The replication properties of a thymidine kinase-negative (TK(-)) mutant of herpes simplex virus type 1 (HSV-1) were exploited to examine the relative contributions of replication at the body surface and within trigeminal ganglia (TG) on the establishment of latent infections. The replication of a TK(-) mutant, 17/tBTK(-), was reduced by approximately 12-fold on the mouse cornea compared to the rescued isolate 17/tBRTK(+), and no replication of 17/tBTK(-) in the TG of these mice was detected. About 1.8% of the TG neurons of mice infected with 17/tBTK(-) harbored the latent viral genome compared to 23% of those infected with 17/tBRTK(+). In addition, the latent sites established by the TK(-) mutant contained fewer copies of the HSV-1 genome (average, 2.3/neuron versus 28/neuron). On the snout, sustained robust replication of 17tBTK(-) in the absence of significant replication within the TG resulted in a modest increase in the number of latent sites. Importantly, these latently infected neurons displayed a wild-type latent-genome copy number profile, with some neurons containing hundreds of copies of the TK(-) mutant genome.
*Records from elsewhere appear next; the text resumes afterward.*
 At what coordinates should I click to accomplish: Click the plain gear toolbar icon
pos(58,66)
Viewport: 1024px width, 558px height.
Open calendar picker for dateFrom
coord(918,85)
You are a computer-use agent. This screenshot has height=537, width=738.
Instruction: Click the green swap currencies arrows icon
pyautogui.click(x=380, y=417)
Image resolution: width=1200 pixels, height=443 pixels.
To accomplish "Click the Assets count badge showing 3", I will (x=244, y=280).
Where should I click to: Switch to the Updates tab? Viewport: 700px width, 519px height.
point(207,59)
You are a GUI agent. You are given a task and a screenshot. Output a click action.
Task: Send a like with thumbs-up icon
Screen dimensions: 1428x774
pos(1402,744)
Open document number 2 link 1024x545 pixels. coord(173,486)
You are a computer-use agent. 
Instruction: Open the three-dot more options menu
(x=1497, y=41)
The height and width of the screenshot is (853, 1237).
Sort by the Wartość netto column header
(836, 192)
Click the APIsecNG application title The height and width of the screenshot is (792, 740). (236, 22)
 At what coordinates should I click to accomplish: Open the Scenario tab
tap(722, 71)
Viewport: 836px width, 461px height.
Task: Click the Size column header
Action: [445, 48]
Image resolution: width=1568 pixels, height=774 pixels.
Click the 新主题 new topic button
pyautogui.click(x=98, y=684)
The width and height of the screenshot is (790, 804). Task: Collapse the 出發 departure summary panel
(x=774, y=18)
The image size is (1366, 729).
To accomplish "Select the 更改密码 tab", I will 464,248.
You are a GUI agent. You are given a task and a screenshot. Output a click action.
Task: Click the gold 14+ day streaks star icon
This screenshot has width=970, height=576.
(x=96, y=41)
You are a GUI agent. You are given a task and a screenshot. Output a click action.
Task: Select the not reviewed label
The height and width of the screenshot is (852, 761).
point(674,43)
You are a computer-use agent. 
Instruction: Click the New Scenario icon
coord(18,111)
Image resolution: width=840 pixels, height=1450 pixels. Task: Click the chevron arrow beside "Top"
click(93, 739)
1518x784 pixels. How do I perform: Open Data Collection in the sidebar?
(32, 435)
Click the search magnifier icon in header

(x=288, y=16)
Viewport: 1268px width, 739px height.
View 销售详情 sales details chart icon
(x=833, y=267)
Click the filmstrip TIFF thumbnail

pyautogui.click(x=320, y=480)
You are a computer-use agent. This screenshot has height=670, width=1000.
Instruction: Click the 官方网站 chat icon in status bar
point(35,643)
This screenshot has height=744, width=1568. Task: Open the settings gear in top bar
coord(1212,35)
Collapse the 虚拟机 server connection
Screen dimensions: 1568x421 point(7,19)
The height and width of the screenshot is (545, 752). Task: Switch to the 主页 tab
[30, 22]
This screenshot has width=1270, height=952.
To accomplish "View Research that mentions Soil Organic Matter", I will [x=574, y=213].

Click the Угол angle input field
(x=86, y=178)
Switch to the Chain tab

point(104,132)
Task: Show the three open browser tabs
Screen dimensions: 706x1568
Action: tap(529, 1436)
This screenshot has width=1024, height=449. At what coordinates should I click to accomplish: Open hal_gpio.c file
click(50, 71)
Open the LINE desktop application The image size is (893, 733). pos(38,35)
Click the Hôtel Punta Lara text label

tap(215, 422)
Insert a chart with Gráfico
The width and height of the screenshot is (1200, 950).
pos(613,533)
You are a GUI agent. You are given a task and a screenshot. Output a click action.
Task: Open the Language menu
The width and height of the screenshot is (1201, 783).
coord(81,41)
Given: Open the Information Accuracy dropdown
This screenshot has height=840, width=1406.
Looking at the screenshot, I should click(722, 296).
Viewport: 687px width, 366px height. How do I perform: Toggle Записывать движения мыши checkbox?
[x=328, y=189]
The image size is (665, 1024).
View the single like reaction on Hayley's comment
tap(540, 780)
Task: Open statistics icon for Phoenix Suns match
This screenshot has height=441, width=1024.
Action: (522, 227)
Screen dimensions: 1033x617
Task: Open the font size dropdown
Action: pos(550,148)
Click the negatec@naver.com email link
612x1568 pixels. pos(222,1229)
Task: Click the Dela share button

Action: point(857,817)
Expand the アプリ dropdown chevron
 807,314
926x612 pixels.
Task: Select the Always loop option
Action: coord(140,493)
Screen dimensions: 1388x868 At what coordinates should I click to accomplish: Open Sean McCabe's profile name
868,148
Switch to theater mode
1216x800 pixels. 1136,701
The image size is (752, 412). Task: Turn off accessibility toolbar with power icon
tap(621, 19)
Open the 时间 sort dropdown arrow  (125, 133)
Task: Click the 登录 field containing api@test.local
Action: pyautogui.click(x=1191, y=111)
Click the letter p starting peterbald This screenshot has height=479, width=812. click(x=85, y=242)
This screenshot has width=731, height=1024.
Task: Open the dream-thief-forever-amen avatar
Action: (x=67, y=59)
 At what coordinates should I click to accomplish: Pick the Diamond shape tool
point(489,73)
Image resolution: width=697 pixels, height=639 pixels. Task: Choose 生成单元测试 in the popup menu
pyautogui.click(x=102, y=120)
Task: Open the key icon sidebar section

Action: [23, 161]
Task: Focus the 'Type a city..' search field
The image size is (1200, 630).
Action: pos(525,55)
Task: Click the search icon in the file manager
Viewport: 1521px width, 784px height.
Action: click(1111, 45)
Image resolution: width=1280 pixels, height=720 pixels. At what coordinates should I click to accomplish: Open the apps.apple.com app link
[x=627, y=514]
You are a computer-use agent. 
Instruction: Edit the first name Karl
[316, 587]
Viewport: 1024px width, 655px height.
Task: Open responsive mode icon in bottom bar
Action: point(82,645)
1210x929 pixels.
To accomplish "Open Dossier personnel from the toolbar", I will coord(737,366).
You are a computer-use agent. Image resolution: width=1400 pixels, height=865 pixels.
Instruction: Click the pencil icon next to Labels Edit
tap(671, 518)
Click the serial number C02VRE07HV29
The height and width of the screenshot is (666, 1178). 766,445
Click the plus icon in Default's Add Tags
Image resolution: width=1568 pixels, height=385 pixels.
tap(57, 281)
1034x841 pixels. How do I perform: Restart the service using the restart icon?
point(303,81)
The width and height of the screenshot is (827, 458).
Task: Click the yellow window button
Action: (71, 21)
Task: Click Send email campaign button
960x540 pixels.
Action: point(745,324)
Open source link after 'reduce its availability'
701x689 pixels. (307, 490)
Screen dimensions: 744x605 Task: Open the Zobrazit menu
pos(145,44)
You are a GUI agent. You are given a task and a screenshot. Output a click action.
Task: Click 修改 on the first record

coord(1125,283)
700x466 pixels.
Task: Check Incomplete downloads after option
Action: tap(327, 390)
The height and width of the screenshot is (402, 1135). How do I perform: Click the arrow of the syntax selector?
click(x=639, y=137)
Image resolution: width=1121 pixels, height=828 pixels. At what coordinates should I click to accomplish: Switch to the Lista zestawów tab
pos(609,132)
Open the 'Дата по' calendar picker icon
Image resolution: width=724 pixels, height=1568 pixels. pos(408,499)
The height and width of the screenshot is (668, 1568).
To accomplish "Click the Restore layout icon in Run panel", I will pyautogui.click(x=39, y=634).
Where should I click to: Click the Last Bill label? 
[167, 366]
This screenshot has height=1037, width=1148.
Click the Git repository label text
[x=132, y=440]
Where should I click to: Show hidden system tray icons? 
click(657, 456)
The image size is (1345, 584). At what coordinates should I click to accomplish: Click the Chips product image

As expected, the replication of the TK(-) mutant appeared to be blocked prior to DNA replication in most ganglionic neurons in that (i) virus replication was severely restricted in ganglia, (ii) the number of neurons expressing HSV proteins was reduced 30-fold compared to the rescued isolate, (iii) cell-to-cell spread of virus was not detected within ganglia, and (iv) the proportion of infected neurons expressing late proteins was reduced by 89% compared to the rescued strain. These results demonstrate that the viral TK gene is required for the efficient establishment of latency. This requirement appears to be primarily for efficient replication within the ganglion, which leads to a sixfold increase in the number of latent sites established. Further, latent sites with high genome copy number can be established in the absence of significant virus genome replication in neurons. This suggests that neurons can be infected by many HSV virions and still enter the latent state.